Today we finally got Trimmomatic to work, it turns out that there was not enough input when it came to the illuminaclip portion of the code, where we initially only had the "fastaWithAdapters" file and needed to add the "seed mismatches", the "palindrome clip threshold" and the "simple clip threshold" to get it to work. With both Quast and Prokka it was smooth sailing, and no real issues were incountered. I did however find it quite difficult to figure out which files are appropriate to use for comparison of the annotation, but with a little help from Anna I learned how to properly navigate the NCBI website to find what I was looking for.
Today I revisited the FASTQC files that were generated during the last session only to have found that the results were blank. I redid Trimmomatic and removed the minlen portion of the code and reran FASTQC to find that I got good results this time. I then initiated running the BWA code, which worked, but I got error messages about space saving and have begun rewriting the code to convert it directly into bai files instead. Hopefully this will solve this problem. While BWA was running, I started working a bit with SPAdes. I haven't entirely figured out how it works, but I hope that with some time this task shouldn't be all that difficult.

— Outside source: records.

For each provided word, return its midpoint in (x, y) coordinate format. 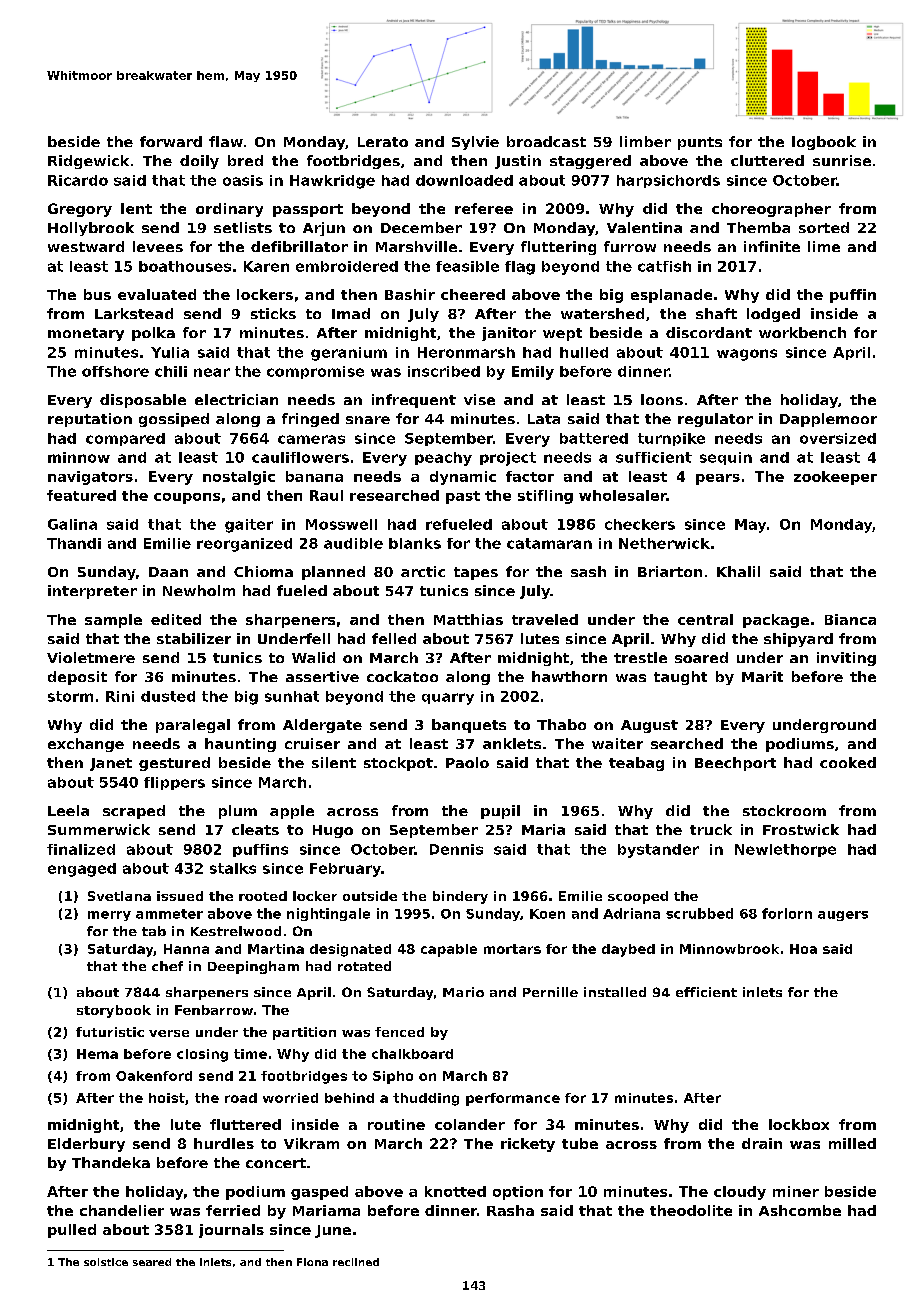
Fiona (312, 1262)
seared (152, 1262)
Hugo (333, 831)
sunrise (842, 160)
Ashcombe (800, 1210)
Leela (68, 810)
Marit (762, 676)
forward (171, 141)
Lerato (383, 142)
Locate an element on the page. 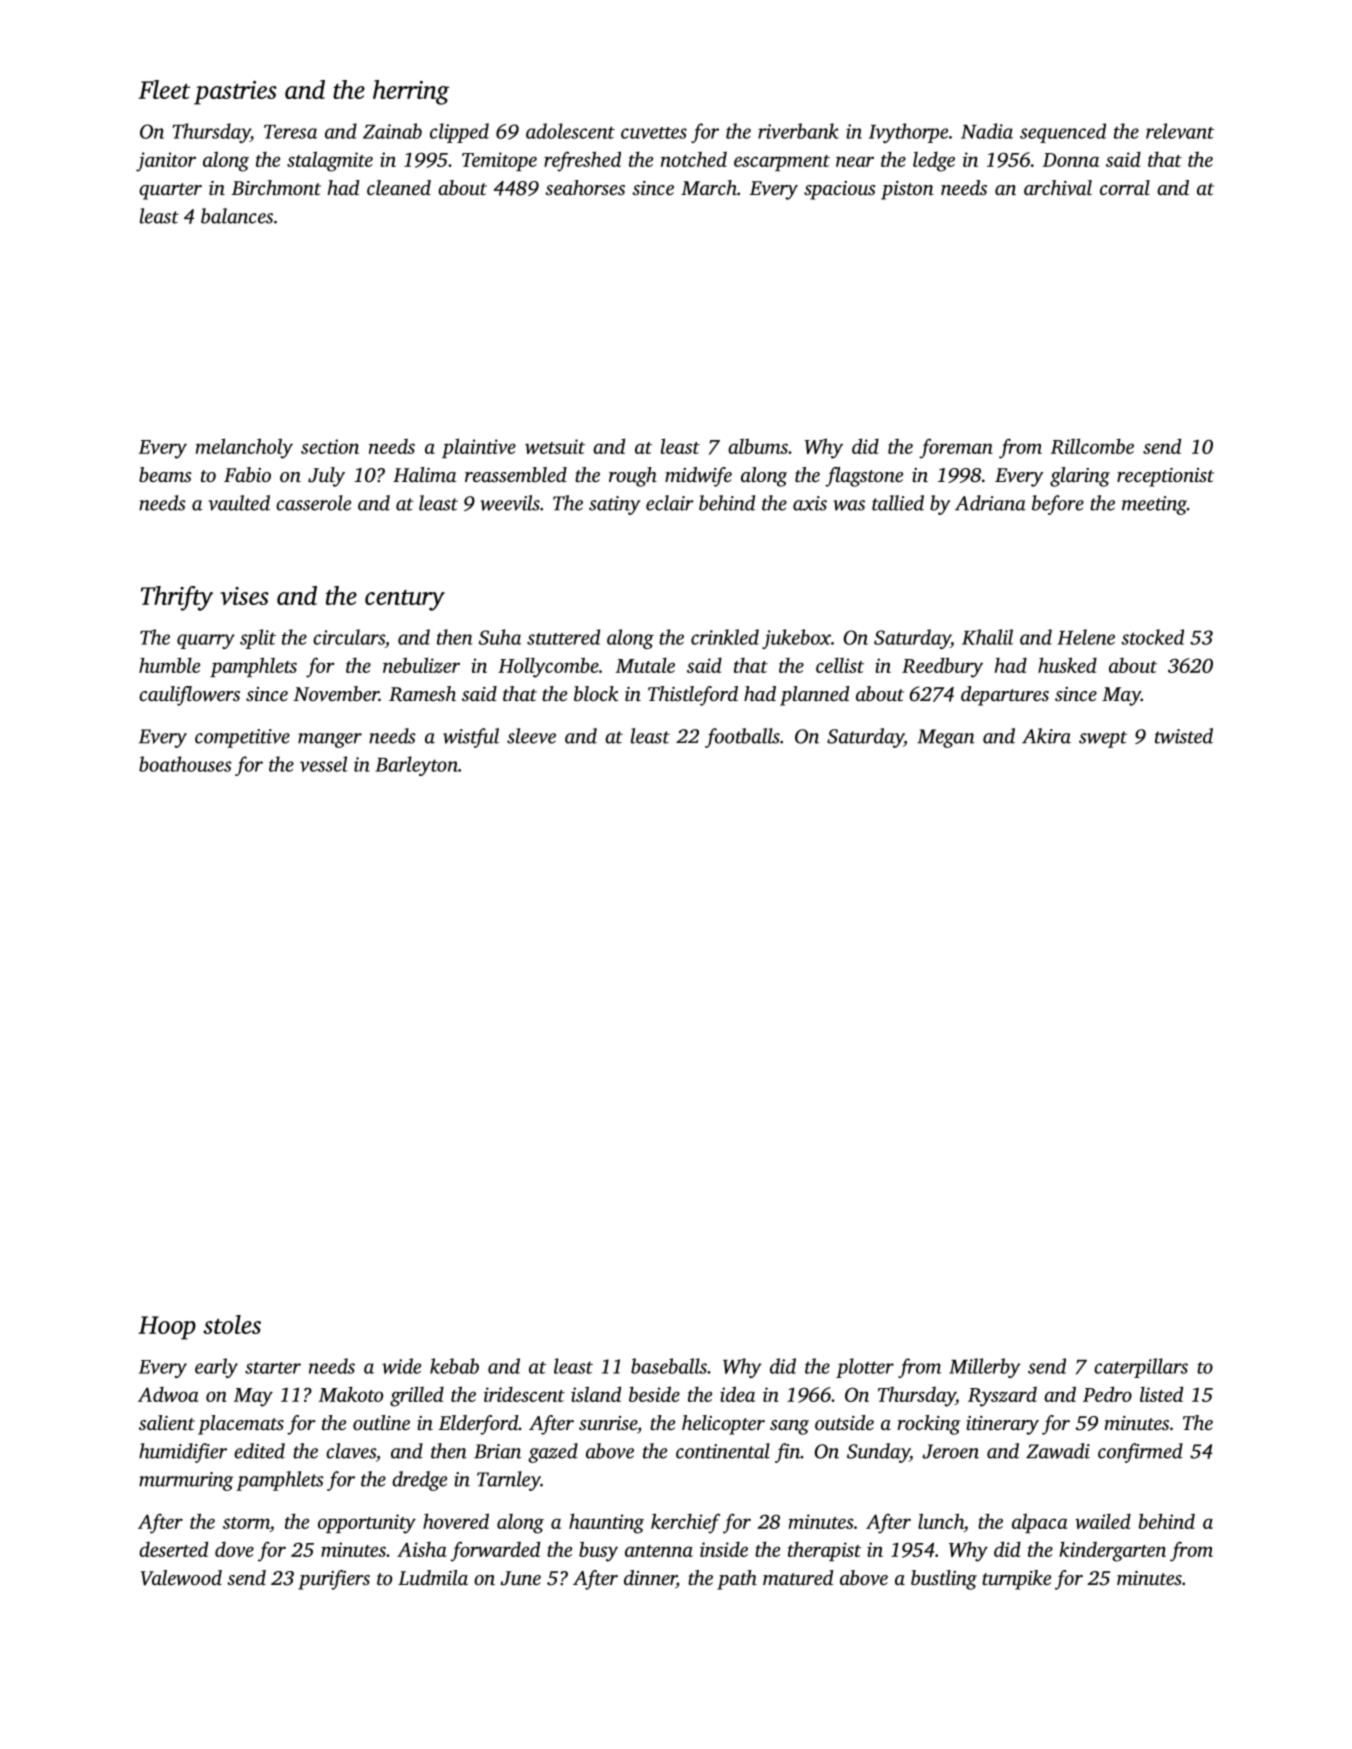 Image resolution: width=1352 pixels, height=1749 pixels. stoles is located at coordinates (232, 1324).
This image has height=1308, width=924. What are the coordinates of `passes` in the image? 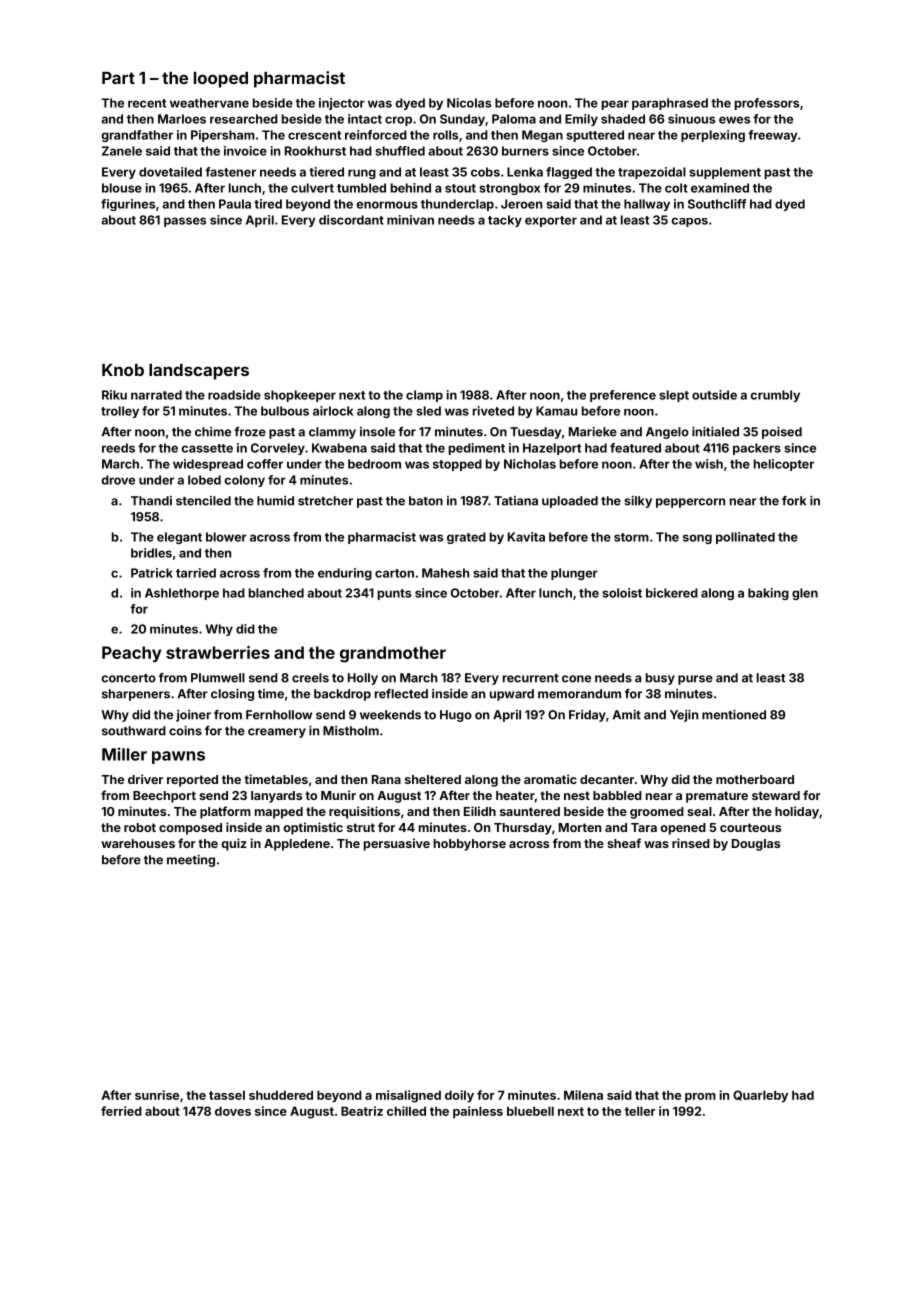 It's located at (185, 222).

Today I got SPAdes to work and got my results from the analysis, which actually looked nice, and the same applies to BWA. I also got HTSeq to work. So all in all, everything worked quite smoothly!
Today I only worked with getting DESeq2 to work, which turned out to be quite difficult. I started by using my two generated files from HTSeq (BH and Serum) and tried really hard to get the code to work with this input. However I always got an error message, no matter how much I changed the input. By the end of the session, I started cutting the files into 3 files each (one for each replicate) and hopefully this will work better.
It turns out that splitting the files into 3 files each did not work, what I however found out was the following: "And given that the underscores won't pass R's make.names filter, you might now have [...] as the column name." Through gaining this information, I changed the names of my sample files so they did not contain underscores, and suddenly the script worked perfectly!